Balancing spells with gold is extraordinarily difficult to do right. Some players may really want the “naturally lucky” theme to expand out their character, and won’t ever have the gold on hand to realistically cast this. Other tables will find a pearl merchant, procure fifty of these, and have fifty plus encounters worth of luck to spend freely as they’d like. It's supposed to act as a valve DMs can mess with to open up access to spell-like features like this, but with how wildly varied gold ends up being table to table and how dense the rules for it all, it becomes a challenge to process and balance a game around. With all of the encounter, narrative, and character designing a DM has to do, asking them to also strategically and competently navigate the quantity of gold their players should have to access spells of varying costs on a case by case basis is just ridiculous.

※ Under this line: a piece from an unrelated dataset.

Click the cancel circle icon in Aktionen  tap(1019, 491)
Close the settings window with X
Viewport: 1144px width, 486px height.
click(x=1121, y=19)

In its optimal spot, Fortune’s Favor will be perfect at doing what it's set out to do: making you feel a little bit luckier. The super-advantage system it works with can feel like otherworldly luck intervening in the right moments. This is the kind of effect that, when constant, feels outrageously powerful. But in small doses, it can sell the fantasy without changing the game around it. My ultimate frustration then is because that gate is attached to gold and not a higher spell level or other mechanical constraint, the spell is going to vary in power and usefulness wildly table to table. If you don’t know how your table will manage this, I’d talk with your DM about their expectations for it, or steer clear.